それとも不慮の事故か怪我かなにかで、もしやこの世にももう――――

「俺、どうなったんだ」
「どうもこうもなってねえよ、てめえはここにいる」
ぎゅうっと抱きしめる力を更に強め、ゾロは愛しげにサンジに頬ずりをした。
「ずっと探していた。てめえを失くしたと思った。

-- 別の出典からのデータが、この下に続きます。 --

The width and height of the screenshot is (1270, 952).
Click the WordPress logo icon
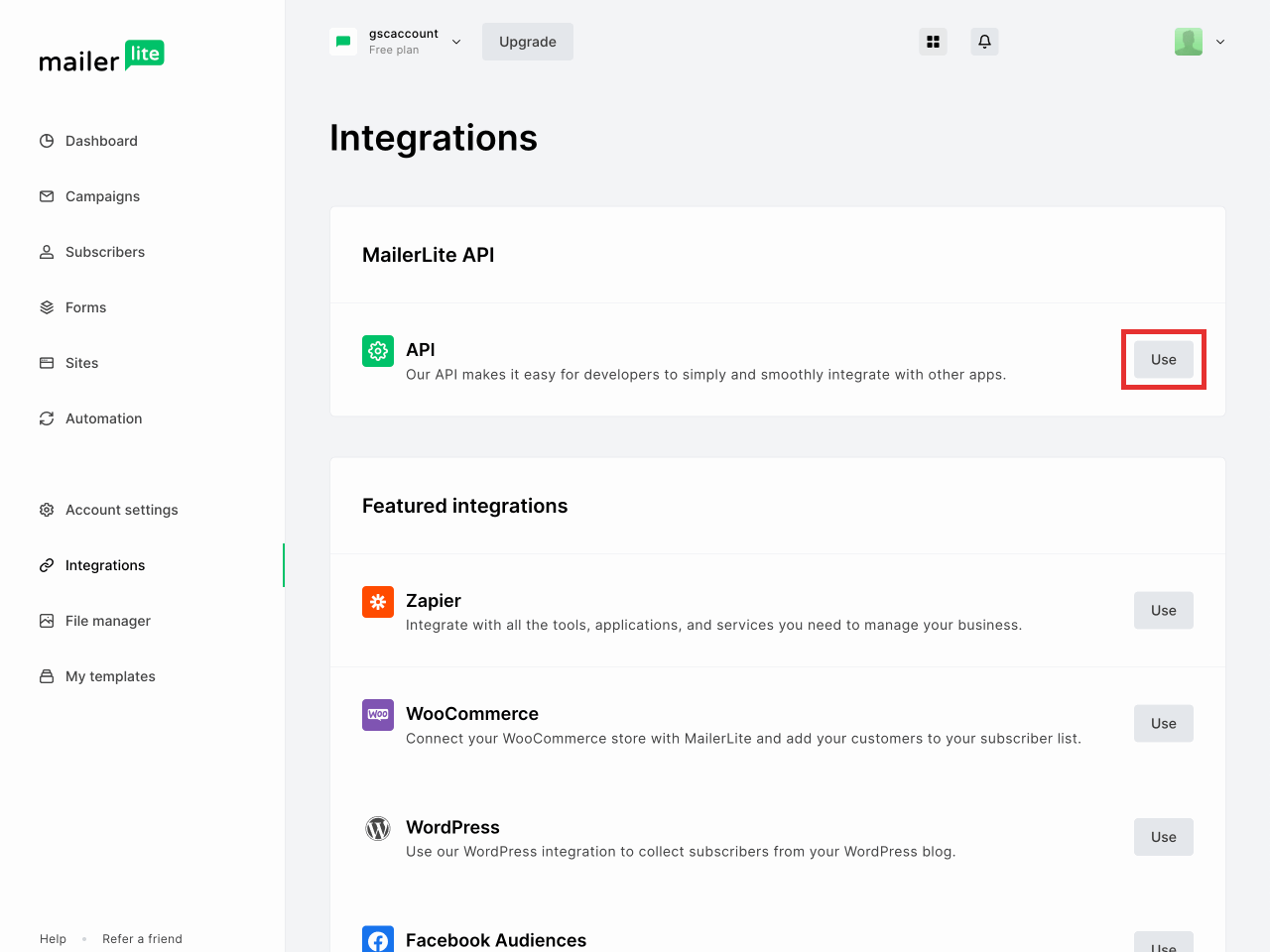pyautogui.click(x=378, y=828)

けど、こうして帰ってきた」
「・・・ゾロ」
「もう、絶対に離さねえ」
絞り出すような声とともに、サンジの唇が塞がれた。
それがキスだと、気付く前に呼吸まで吸い取られそうなほどきつく吸われ舐められた。
思わず仰け反り逃げを打つも、追いかけるように食らい付いてくる。
「…ふ、んっ、ん・ん―――――」
そのままベッドに押し倒され、がっちりと肩を抑えつけられて散々に貪られた。
もはや呼吸をするのもままならず、頭の芯がぼうっと霞んで意識が飛びそうだ。
「―――――んー…」
強引な口付からようやく解放され、サンジはぜいぜいと肩で息を吐いて苦しげに眼を閉じた。
あまりの展開に、頭がついて行かない。
「…だから、なんだってんだ」
「もう、絶対に離さねえ」
無体なことをしでかしておきながら、馬鹿の一つ覚えみたいに同じことを繰り返して、ゾロはまた鼻息荒く抱きしめてくる。
「だーかーら、頭湧いてんじゃねえかてめえは!」
サンジはなんとかショックから立ち直り、いきり立って寝転んだままゲシゲシとゾロの膝を蹴った。
裸足だから、まったくダメージを与えられないのがまた悔しい。
「なんだって俺にいきなりんなことしてくんだよ。変態かてめえ!」
「好きだ!」
「はああ?!」
思わぬ展開に、文字通り頭が真っ白になってサンジは横たわったまま目と口を開いて固まってしまった。
そんなサンジに、ゾロは構わず思いの丈をぶつけてくる。
「好きだ、てめえのことがずっと好きだった。多分初めて会った時から胸糞悪ぃと思ってたのが、そういうことだったんだ。
 てめえのやることなすこといちいち気に食わなくて、ウザくてムカついて目障りだと思っちゃあいたが、それでいて目が離せなかった」
「…ケンカ売ってんのか」
「なにもかも今さらだ。だが、俺はもう二度とてめえを失いたくねえ。お前が好きだ、ずっとずっと好きだった」

――――ずっとずっと好きだった。
サンジが、誰に伝えるつもりもなく自覚することさえ厭った言葉を、このゾロは容易く口にした。
そうしながら、まるでかけがえのないもののようにサンジを掻き抱いて、全身全霊でもって愛しさを伝えようとして来る。
そのことに、無性に腹が立った。

「なんだてめえ、この期に及んでなに言ってやがる。大体てめえは未来のゾロなんだろうが、そんなこたあてめえの俺に言え。
 つうか、もしかして俺は…22年後にはもういないのか?」
埒が明かず、サンジはタブーかと思えた未来の話に切り込んだ。
もし、自分が将来早世しているようなら、このゾロの取り乱し方も理解できなくもないと思いながら。
なのにゾロは、大真面目な顔をして答えた。
「お前は、お前だ」
「だから、お前が22年後のゾロだってんなら俺だって、途中で死んでなきゃ22年後の俺がいるんだろうが」
その言葉に、ゾロは悲しげに眉を潜めて首を振った。
「いない、お前はお前だ。お前は22年の時間を飛び越えた。俺達は、お前がいない間にもう22年分、年を取ったんだ」
「…はあ?」

訳が分からない。
サンジは混乱したまま、自分の額に手を当てて呻いた。
もう片方の手は、さっきからずっとゾロが握っている。
彼の言葉通り、もう二度と離さないと訴えるかのように。
汗ばんだ掌は、サンジの皮膚を締め骨にまで食い込むほど力が籠っていた。